First, set the steering trim with the little knob on the transmitter. As a first guess, twiddle the knob until both motors hum at the same pitch.

The Aero Ace doesn't have enough thrust to rise off ground, even from freshly waxed terrazo. (Some have reported success with Matchbox-car wheels.) Hand-launch any way you like: technique is irrelevant. Even from a spinning frisbee launch it eventually recovers.

Indoor flight initially requires an unobstructed space the size of a basketball court. For a pilot used to 72 MHz responsiveness, it takes time to adapt to the 0.15 second lag between moving the sticks and hearing the motor whine change. It feels more like remote suggestion than remote control.

Outdoors, it does best in winds under 3 mph. Since it has such low mass and low airspeed, gusts and micro-thermals lift it frighteningly. Within two seconds it can leap up 20 feet. Cruising 60 feet high, trying not to lose it to a tree or roof, is in its way as exciting as working a thermal far downwind in a glider worth a hundred times as much. Outdoors, the humming motors attract dragonflies and even hummingbirds. (Indoors, they attract security guards. Conclude what you will.)

It's more typical to fly low and bash it around, classic foamie abuse but with even fewer consequences. Circling my waist, it feels more like a pet than an airplane.

Combat with other Aero Aces is fun but difficult, because of the mushy controls. Planetary collisions are far more common than the mid-air kind.

Radio range is entirely adequate: no glitching even a hundred feet out. At that distance the airplane's hardly visible and, if downwind, it may take 5 minutes to reach you again.

Inverted flight, loops, and rolls are impossible. At least you can't command them. You can only wait for a gust and then claim you intended that wild maneuver.

Three feet of videotape scotchtaped to the forward end of the boom damps its porpoising (pitch instability), and glistens prettily in flight. Multiple cassette tape streamers work too, but they snarl the propellors in wilder crashes.

As the battery fades (reportedly 130 mAh), the clear symptom is refusal to climb. It just hums along a few feet above the ground.

I expected the Aero Ace to be an amusing one-hour diversion before I got bored and returned to aerobats and sailplanes. But, like disposable cameras, it fills a niche nobody expected. It's plain fun to fly this jalopy, and it attracts attention which sticks. So I expect it to endure as long as disposable cameras, too. Particularly since the only practical way to hurt it is with repeated low passes over an enraged kittycat.

Google postscript, 2006 Oct 10

A former student in my lab now works at Google. Aero Aces are popular there because the buildings shield you from the ocean breezes.
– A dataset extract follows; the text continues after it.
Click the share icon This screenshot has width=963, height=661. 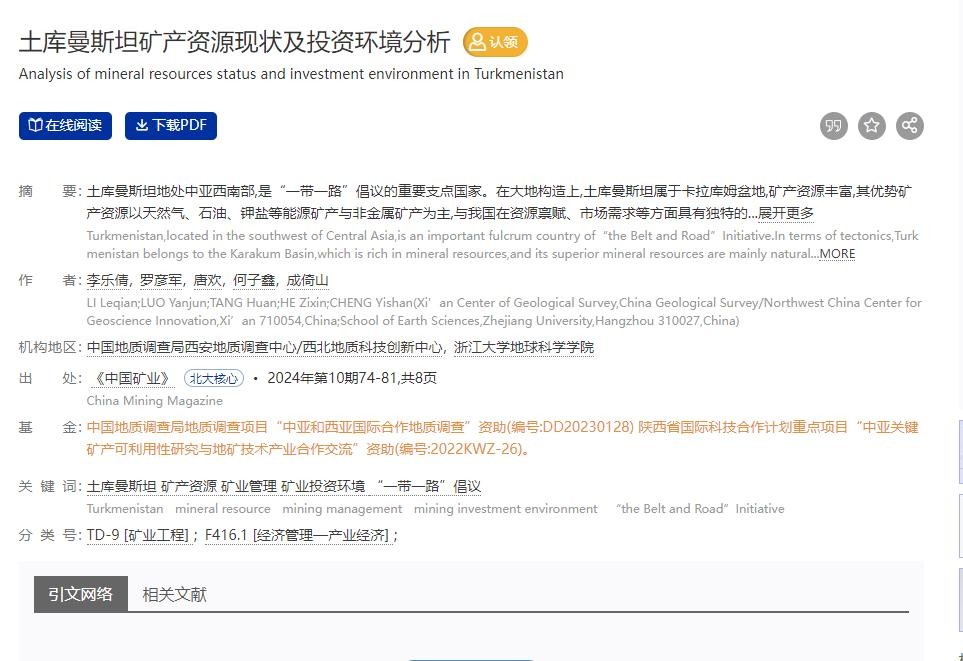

He watched turbulence coming over a building grab a friend's Aero Ace and plop it on the roof. They sheepishly went to get it retrieved. Security: "Oh, there's another plane on the roof. I'll be right back."

Googlefolk also joust: launch two at each other from 30 feet apart, get a point for scoring a hit, lose a half point for landing.

Neighborly postscript, 2008 Mar 29

My neighbor's six-year-old is hooked.